-------- Data provided
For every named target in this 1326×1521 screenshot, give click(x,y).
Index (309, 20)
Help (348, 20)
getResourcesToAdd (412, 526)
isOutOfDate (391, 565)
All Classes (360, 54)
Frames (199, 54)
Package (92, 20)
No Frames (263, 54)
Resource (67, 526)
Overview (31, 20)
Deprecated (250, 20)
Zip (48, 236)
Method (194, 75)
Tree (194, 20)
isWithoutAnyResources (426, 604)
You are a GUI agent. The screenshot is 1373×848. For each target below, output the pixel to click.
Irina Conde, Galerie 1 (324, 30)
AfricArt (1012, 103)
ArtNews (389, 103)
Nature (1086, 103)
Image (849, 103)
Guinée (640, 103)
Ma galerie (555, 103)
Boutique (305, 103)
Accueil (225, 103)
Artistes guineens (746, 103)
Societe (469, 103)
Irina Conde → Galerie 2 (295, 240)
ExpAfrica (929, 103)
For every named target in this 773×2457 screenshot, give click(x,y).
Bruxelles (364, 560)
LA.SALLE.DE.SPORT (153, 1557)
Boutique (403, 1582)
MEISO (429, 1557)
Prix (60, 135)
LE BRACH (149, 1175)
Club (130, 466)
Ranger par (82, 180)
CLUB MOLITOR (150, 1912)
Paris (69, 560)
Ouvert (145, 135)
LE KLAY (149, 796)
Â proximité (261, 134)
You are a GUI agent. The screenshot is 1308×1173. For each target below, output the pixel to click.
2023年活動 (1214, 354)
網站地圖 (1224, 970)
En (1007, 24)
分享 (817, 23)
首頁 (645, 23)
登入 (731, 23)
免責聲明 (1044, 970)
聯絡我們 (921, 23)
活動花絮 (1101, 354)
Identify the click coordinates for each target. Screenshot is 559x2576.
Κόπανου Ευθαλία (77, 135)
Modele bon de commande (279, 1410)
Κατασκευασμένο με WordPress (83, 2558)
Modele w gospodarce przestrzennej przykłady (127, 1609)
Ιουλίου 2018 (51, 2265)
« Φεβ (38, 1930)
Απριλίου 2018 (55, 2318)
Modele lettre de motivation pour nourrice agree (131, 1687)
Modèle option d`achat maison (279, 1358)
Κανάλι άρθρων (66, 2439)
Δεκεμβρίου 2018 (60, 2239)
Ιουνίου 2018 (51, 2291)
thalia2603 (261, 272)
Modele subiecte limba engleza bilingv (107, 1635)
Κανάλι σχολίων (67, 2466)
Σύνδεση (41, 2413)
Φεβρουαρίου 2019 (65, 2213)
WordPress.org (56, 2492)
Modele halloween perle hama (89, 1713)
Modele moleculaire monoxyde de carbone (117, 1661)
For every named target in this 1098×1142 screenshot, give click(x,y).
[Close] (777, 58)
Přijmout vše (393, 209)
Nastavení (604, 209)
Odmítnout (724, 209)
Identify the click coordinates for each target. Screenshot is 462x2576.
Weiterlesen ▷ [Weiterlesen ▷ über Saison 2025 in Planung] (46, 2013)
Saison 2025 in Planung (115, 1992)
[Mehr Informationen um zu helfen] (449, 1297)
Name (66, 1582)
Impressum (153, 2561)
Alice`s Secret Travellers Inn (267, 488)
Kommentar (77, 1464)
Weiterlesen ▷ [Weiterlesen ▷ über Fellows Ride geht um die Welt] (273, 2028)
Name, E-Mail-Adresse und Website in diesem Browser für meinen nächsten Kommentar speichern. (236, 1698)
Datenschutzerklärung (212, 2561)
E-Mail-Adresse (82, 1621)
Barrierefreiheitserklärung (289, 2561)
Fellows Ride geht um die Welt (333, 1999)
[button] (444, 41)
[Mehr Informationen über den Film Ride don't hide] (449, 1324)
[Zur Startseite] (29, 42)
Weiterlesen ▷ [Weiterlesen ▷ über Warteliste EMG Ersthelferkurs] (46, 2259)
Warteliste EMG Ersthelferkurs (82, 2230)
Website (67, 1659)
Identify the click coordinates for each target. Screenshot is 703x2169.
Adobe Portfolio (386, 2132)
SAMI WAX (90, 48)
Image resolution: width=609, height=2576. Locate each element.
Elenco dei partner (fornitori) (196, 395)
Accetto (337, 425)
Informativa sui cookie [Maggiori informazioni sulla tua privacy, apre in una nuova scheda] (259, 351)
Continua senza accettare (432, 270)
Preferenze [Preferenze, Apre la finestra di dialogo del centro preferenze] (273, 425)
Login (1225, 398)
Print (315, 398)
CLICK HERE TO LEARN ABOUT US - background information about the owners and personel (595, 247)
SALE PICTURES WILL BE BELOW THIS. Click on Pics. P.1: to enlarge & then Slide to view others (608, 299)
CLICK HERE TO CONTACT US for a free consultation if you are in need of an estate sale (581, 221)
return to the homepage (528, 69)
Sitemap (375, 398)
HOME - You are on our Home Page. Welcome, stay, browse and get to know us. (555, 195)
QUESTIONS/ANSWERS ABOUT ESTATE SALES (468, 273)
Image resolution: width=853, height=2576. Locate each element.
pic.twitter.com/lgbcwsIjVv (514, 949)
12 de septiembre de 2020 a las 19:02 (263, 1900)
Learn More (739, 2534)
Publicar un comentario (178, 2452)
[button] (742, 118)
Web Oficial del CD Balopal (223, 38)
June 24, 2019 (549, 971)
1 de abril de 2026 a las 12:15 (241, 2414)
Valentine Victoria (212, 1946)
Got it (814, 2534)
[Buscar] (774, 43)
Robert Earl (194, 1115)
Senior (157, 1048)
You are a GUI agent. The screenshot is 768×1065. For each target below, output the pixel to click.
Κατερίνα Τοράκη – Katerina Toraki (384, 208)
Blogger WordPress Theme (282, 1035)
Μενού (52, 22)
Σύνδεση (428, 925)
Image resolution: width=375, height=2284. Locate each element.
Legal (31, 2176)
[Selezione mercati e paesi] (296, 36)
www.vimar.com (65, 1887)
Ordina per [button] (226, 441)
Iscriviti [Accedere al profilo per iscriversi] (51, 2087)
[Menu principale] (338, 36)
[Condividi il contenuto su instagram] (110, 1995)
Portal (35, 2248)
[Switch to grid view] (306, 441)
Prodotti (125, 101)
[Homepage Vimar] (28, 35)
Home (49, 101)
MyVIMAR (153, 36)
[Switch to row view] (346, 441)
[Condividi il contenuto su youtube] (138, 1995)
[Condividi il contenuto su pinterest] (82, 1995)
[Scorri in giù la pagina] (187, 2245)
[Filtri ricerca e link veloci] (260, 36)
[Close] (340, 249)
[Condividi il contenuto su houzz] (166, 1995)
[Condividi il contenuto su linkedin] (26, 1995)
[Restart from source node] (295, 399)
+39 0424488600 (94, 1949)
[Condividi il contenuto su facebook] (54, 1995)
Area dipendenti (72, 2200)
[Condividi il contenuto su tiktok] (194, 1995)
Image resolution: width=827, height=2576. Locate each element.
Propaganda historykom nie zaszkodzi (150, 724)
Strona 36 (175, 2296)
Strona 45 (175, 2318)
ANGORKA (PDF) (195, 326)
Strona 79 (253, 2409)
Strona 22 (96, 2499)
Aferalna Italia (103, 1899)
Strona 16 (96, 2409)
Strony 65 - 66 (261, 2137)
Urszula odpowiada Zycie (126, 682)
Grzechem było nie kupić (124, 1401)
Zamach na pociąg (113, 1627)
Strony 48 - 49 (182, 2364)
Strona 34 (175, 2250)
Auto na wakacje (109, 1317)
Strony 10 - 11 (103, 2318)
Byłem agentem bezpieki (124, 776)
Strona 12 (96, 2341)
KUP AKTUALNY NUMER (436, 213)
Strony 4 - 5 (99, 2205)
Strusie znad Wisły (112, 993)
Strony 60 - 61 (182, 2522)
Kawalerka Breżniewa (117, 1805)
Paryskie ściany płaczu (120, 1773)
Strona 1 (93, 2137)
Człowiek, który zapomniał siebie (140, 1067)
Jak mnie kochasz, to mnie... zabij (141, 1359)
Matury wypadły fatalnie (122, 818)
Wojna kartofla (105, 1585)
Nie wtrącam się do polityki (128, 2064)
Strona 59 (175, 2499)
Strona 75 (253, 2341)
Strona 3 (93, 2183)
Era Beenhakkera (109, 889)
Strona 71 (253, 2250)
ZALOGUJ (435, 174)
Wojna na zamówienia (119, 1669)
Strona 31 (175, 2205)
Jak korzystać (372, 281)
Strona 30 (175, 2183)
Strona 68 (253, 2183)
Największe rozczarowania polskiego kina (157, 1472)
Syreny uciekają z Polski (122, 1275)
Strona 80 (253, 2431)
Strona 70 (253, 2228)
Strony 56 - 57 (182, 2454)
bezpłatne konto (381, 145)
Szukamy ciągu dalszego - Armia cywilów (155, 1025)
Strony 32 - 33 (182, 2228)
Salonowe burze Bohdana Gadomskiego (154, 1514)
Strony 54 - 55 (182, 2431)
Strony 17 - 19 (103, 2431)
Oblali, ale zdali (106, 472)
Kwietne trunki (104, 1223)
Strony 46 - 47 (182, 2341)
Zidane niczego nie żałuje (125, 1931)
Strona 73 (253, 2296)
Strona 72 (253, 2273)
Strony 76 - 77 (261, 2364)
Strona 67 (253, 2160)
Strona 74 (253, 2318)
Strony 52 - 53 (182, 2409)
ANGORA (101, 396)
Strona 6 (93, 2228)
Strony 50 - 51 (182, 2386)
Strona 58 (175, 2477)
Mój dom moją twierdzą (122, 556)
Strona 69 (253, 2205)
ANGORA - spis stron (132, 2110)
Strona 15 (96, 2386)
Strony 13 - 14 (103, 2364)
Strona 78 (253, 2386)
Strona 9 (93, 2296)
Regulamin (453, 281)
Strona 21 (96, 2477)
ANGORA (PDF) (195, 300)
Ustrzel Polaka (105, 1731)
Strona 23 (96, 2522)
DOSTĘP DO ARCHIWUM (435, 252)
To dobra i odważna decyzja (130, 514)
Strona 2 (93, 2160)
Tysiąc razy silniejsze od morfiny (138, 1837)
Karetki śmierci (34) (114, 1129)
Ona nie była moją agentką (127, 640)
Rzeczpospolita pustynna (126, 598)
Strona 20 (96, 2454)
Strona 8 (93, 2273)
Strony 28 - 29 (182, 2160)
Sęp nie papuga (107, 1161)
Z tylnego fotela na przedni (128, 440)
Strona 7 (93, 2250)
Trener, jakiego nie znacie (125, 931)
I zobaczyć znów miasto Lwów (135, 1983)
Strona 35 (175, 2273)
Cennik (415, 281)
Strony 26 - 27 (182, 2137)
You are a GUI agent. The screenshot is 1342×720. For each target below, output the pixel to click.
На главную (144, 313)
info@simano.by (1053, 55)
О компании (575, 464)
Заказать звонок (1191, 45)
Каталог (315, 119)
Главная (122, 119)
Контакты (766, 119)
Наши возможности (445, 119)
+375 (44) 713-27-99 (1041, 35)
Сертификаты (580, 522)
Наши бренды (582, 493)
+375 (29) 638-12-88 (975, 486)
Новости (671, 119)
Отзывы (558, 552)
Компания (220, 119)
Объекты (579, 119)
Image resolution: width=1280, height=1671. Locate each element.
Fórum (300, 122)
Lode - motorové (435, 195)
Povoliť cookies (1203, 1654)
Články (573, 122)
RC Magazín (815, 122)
----------------
Work required
Repeat the lines above, starting at the one containing "[Condividi il contenuto su facebook]" and ending at the one containing "Strona 22 (96, 2499)", with "Strona" switched to "Page" and nothing else changed.

Correct output
[Condividi il contenuto su facebook] (54, 1995)
Area dipendenti (72, 2200)
[Condividi il contenuto su tiktok] (194, 1995)
Image resolution: width=827, height=2576. Locate each element.
Propaganda historykom nie zaszkodzi (150, 724)
Page 36 (175, 2296)
Page 45 (175, 2318)
ANGORKA (PDF) (195, 326)
Page 79 (253, 2409)
Page 22 (96, 2499)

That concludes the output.